Continue the commentary on Mexican and Brazilian bond opportunities below, starting after its final sentence.

* **Supplied passage**
== Segment start ==

One way to play a Mexican recovery in 2021 is through Banorte Tier II perpetuals, offering 4- to 10-year tenors if called at reset dates (currently trading to call) with YTC from 5.5% to 6.6%. Banorte is an IG issuer (Baa1/BBB-) while Jr. subordinated paper is BB-/Ba2. The bank has ample liquidity, is well funded and capitalized, as such, there are reasonable expectations for bonds to be called at reset/call date, as bank wants to keep the doors open for further issuance. Banorte is the second largest bank in Mexico by assets ($81 billion). As the US economy rebounds the Mexican economy should follow (expected GDP Growth Mexico in 2021 +3.5% based on Bloomberg), benefiting the consumer and banking sector which are deeply ingrained. Banorte has solid metrics as of 3Q20 with a market cap of $15.5 billion, revenues of $7 billion and net income of $1.6 billion. It has a solid capitalization ratio of 21.1% (Tier 2 – 13.7%), ROEs of 16.9%, declining NPLs of 0.8%, total loans of $38 billion, NIMs of 5.8% and has a provision of 265% of NPLs.

Brazil’s economic recovery story is already reflected on much better third quarter 2020 earnings across sectors, with GDP 2021E +3.5% (Bloomberg average). As the economy grows in 2021, banks and consumer companies like Cosan (CZZ 5.5% 2029), Rumo and Braskem will benefit. In addition, commodity players levered to Asia’s growth like Vale, CSN, Suzano will benefit from a commodities pricing boom while accessing to cheap financing in Brazil and overseas, posing potential spread compression as more funds enter the asset class in the search of yield.

== Segment end ==

* **Supplied information**

== Segment start ==

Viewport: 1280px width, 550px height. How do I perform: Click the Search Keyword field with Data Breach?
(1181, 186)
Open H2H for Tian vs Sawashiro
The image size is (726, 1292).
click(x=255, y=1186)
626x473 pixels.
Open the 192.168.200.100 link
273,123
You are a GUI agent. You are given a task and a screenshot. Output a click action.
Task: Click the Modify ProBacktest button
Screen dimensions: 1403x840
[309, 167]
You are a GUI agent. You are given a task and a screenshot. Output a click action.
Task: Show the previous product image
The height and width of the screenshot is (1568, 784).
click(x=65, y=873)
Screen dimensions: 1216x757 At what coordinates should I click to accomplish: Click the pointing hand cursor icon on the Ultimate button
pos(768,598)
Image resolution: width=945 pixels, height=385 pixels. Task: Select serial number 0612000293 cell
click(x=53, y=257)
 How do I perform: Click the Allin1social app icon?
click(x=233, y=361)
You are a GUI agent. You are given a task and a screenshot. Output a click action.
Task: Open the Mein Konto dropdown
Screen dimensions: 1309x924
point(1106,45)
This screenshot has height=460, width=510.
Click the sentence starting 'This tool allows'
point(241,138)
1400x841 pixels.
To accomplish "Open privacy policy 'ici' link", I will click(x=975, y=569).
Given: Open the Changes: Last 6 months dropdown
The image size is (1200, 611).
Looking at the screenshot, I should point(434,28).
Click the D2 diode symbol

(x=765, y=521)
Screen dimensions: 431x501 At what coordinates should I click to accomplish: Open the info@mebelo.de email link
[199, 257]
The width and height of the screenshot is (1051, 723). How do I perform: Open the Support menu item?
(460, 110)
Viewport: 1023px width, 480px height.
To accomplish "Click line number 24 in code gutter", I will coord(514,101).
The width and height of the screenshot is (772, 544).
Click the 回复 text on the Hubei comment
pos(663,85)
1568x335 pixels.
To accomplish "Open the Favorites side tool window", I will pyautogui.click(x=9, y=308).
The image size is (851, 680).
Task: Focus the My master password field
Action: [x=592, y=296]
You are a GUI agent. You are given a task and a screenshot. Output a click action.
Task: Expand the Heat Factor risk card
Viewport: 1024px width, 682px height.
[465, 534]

== Segment end ==

* **Exercise output**
Wide spreads against a background of rebounding growth

The opportunities in emerging markets corporate debt come as economic recovery in the second half of 2020 has been steady if uneven, varying across country and region. Asia has led, driven by China. EM recovery has been driven mainly by a handful of factors:

  • A pick-up in consumer activity in the largest economies during the second half of 2020
  • China’s early response to pandemic and economic it’s rebound in 2020 and 2021, with the Bloomberg average 2021 GDP forecast for China at 8.1%
  • A pick-up in commodity prices after the second quarter of 2020, driven by strong Chinese demand for iron ore, copper, natural gas and agriculture
  • Expansive fiscal policy by local governments and accommodative monetary policy by global central banks, and
  • A US trade deficit and US dollar weakness

The recovery has been reflected in a healthy rebound in corporate earnings across EM during the third quarter of 2020 in tandem with a rally in EM asset prices. Since the March lows, EM benchmarks have performed as follows: MSCI EM +58%, EMBI spreads tightened from 650 bp to 350 bp, equity indexes Bovespa +68%, Mexbol +27%, Shenzhen +40%.

EM corporates has become a more mature asset class with a total USD size of $2.5 trillion. The EM primary issuance market has been very active with total corporate issuance of $451 billion YTD of which Asia is 64%, CEEMEA 21% and Latin America 15%, according to Bond Radar. . In 2021, EM corporate issuance is estimated to surpass that number. Bond refinancing, redemptions and net new issuance should make 2021 a very active year in EM credit.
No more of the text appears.